:: Document section ::
Star Powered Parenting 2
Before I go on with today’s story of being a new dad, let me preface it by saying that the last week and a half since our son’s birth has been largely uneventful. He sleeps well, wakes up when he’s hungry and/or needs a diaper change, and is going back and forth between direct breastfeeding and drinking pumped breast milk from a bottle. Things are going well (I think) and we’re very happy parents.
With that being said, here’s another “scare” we experienced.
Last week I was taking the “overnight shift” with our son. He doesn’t sleep unless he’s being held, and at under two weeks old that’s nothing to worry about. (I don’t sleep well unless I’m being held either, and I’m thirty five.) I would stay up with him while he fussed, ate, and/or pooped, and then he would pass out in my arms. I would soon follow, because watching a baby sleep at 2am is hypnotic. One night I was sleepier than he was, and I found myself dozing while he was fussing. My eyes kept drifting shut, and I kept having to force them open…
…until he spit up something I had never seen before. I woke up to brown, chunky spit-up along the side of his face, which was a worrisome sight because he’d been consuming nothing but breast milk and that doesn’t come up brown. My alarm bells immediately began to go off. I sat up and began to change him, only to discover that his poop, normally yellow (the color for babies who are breastfeeding) was now flecked with black spots. And in the middle of all this, I tried to remove an errant piece of string that had become draped over his umbilical cord stump. Turns out this piece of string had become stuck to the stump, and as I tried to remove it, the stump began to come with it.

:: Exercise goal ::
Print the passage of the parenting story that begins at the words "Star Powered Parenting" and stops after the words "very happy parents.". The listing that comes next is separate material and is unrelated to the parenting story above.

:: Information provided ::
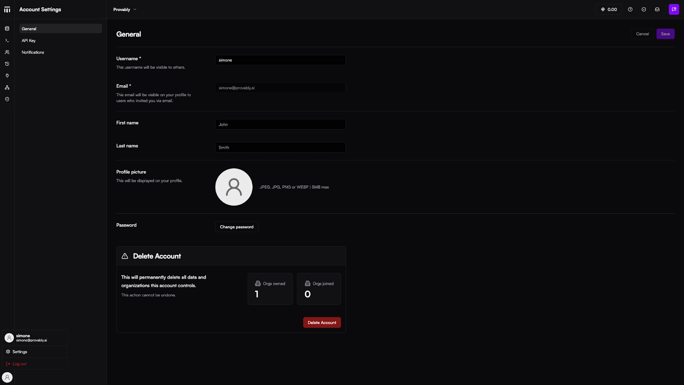The width and height of the screenshot is (684, 385).
Task: Switch to the API Key settings tab
Action: [x=29, y=41]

:: Output below ::
Star Powered Parenting 2
Before I go on with today’s story of being a new dad, let me preface it by saying that the last week and a half since our son’s birth has been largely uneventful. He sleeps well, wakes up when he’s hungry and/or needs a diaper change, and is going back and forth between direct breastfeeding and drinking pumped breast milk from a bottle. Things are going well (I think) and we’re very happy parents.